## Text excerpt
What is Visual Storytelling?
What is Visual Storytelling? https://www.visualstorytell.com/wp-content/uploads/2016/09/Header-1024x575.jpg 1024 575 Shlomi Ron Shlomi Ron https://secure.gravatar.com/avatar/906bcce31d9695cb030087534b5f0f6e?s=96&d=mm&r=g
I am talking to a lot of folks these days about visual storytelling, and from these interactions, I learn that there is still a great deal of ambiguity about what is visual storytelling and why it’s important now for marketers. If you’re clueless too, don’t feel bad, some of the top dictionaries like Merriam-Webster and Oxford have no clue either:
Merriam-Webster:
Words fail us
Sorry, the word you’re looking for can’t be found in the dictionary.
Oxford:
No exact match found for “”visual storytelling”” in US English
When I figured, hey maybe these are old fashioned resources, let’s try Wikipedia, I received:
Visual narrative
A visual narrative (also visual storytelling) is a story told primarily through the use of visual media. The story may be told using still photography, illustration, or video, and can be enhanced with graphics, music, voice, and other audio.
Getting warmer! The reality is that the term “Visual Storytelling” is pretty new. Looking at Google Trends, for the past 12 years the term garnered low counts of under 100 searches a month, and it’s only in the past 3 years that the term is experiencing a growth, albeit still modest.
Looking closer at these searches, we find that the term “Visual Storytelling” is largely associated with topics covering the visual arts targeting artists/designers: photography, media, illustration, and infographics.
Even though the traditional meaning of visual storytelling has been with us since the first man figured hey, I could create a stencil by blowing paint on my hand held to the wall to express how my day went. Sweet!
Sulawesi Cave in Indonesia is the world’s first cave paintings 35,000 years ago.
BTW Text was invented only 32,00 years later!
After that, came the animal hunt stories – all the way to today’s visual arts such as photography, picture books, comics, video games, Instagram, Snapchat, Hollywood 3D movies, and Virtual Reality.
In line with the term direct affinity with the entertainment industry, when I searched for the “Visual Storytelling” definition the first result Google offered in their high-attention summary snippet was from EICAR – The International Film & Television School Paris:
It seems quite obvious that the term “visual storytelling” is quite new for both visual arts and more so in the context of marketing, so users have no reason to search for it just yet – think “content marketing” circa 2005. However, switching our camera lens to the marketing space today, we find that marketers have realized that the benefits that rode visual storytelling in the entertainment space to new heights, also make a lot of sense when driving business impact with jaded audiences, overwhelmed by tons of copycats content plays.
Why visual storytelling?
Welcome to today’s growing communication noise
So if you’re wondering as a business leader why should I care about visual storytelling? Then the above visual should be an eye-opener. The stakes are high. Communication barriers cost the average organization $62.4 million per year in lost productivity (Holmes Report). And the Harvard Business Review states that information overload costs the U.S. economy $900 billion a year!

## Supplied information
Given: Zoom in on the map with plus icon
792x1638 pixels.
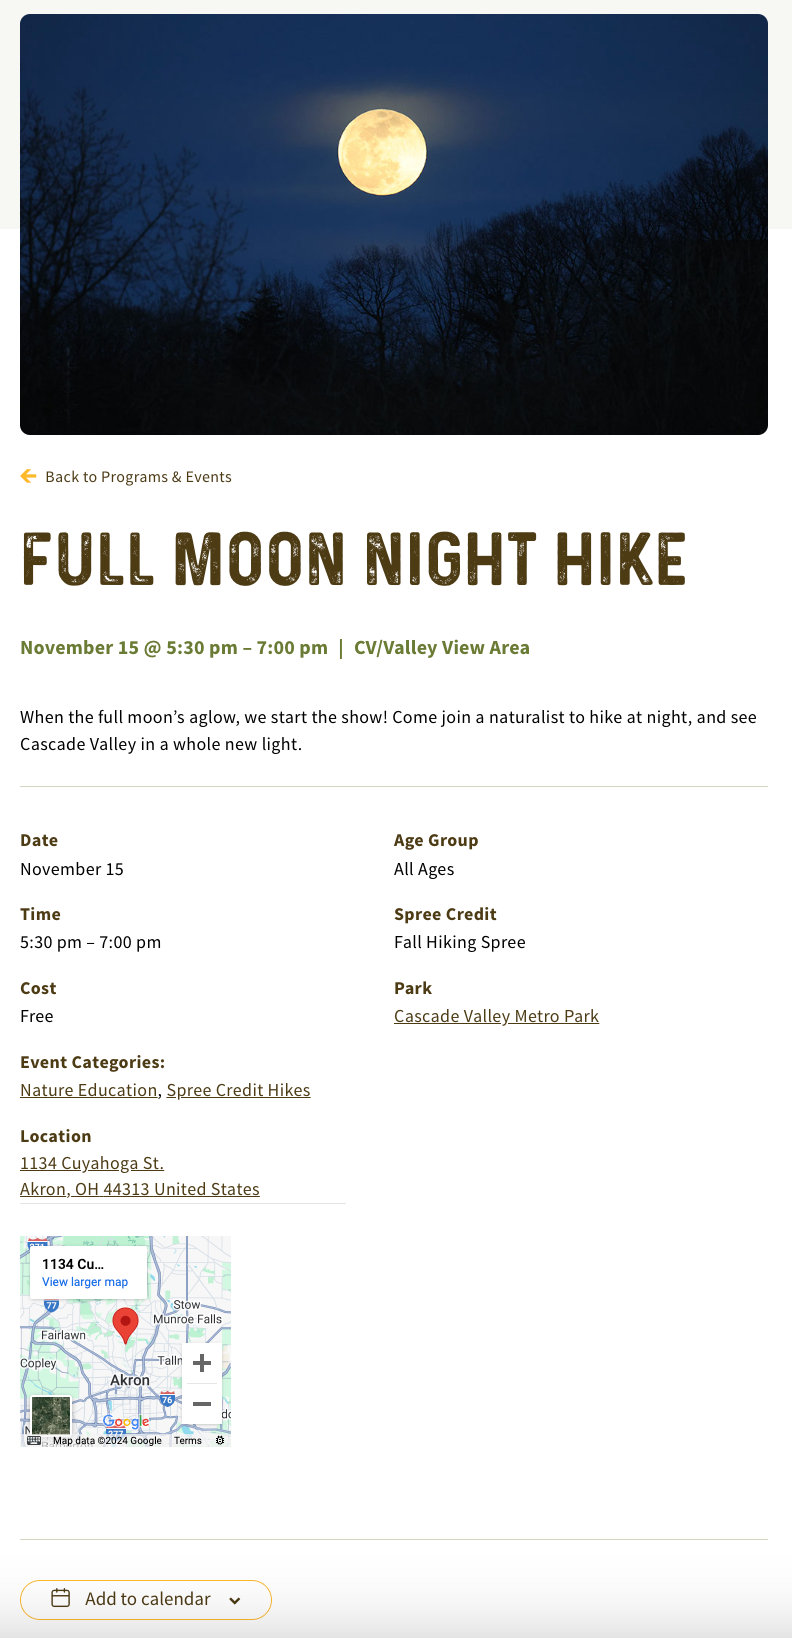Looking at the screenshot, I should coord(202,1362).
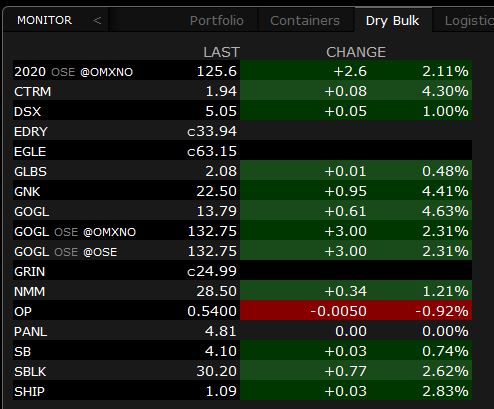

## Work instructions
**1)** According to the visual storytelling article, how much do communication barriers cost the average organization each year in lost productivity?
**2)** Write the next part of the visual storytelling article, picking up after its final sentence.
The listing above comes from a separate source and is unrelated to the text.

## Results for the exercise
**1)** $62.4 million per year, according to the Holmes Report.

**2)**
Today’s communication noise is marked by 2 opposing forces:
1) Content explosion: a dramatic and continual increase in content production,
> “4.6 billion pieces of content are produced every day” – LinkedIn
and content consumption is further enabled by greater broadband and mobile access.
> 70% of the world mobile data traffic will be video by 2020” – Cisco
VERSUS
2) Fragmented user attention span: Selective attention span that on one hand allows one to be banner blind but at the same time binge for four hours on the Love is Blind TV series on Netflix.
BTW let’s all forget about that misleading viral stat that claimed a human attention span is one second shorter than a goldfish.
And don’t just take my word for it, a 2019 eMarketer report indicated that the second-highest challenge CMOs are struggling with after “Driving growth” is “Delivering a powerful brand that breaks through the clutter.”
To add fuel to the fire, not only do marketers find it hard to connect with audiences because of the growing communication noise, but these days we also realize that often the audience is not at all there. Either due to digital fatigue or cutting down on digital consumption: 1 in 5 have been completely disconnected, but 7 in 10 are on a digital diet (GlobalWebIndex). Due to the growing disinformation, audiences are replaced by bots that produce social content as if they’re real people.
The rules have changed and audiences today demand meaningful stories by real people – stories about their problems not about the products’ speed and feeds in order to meet marketers’ growth targets.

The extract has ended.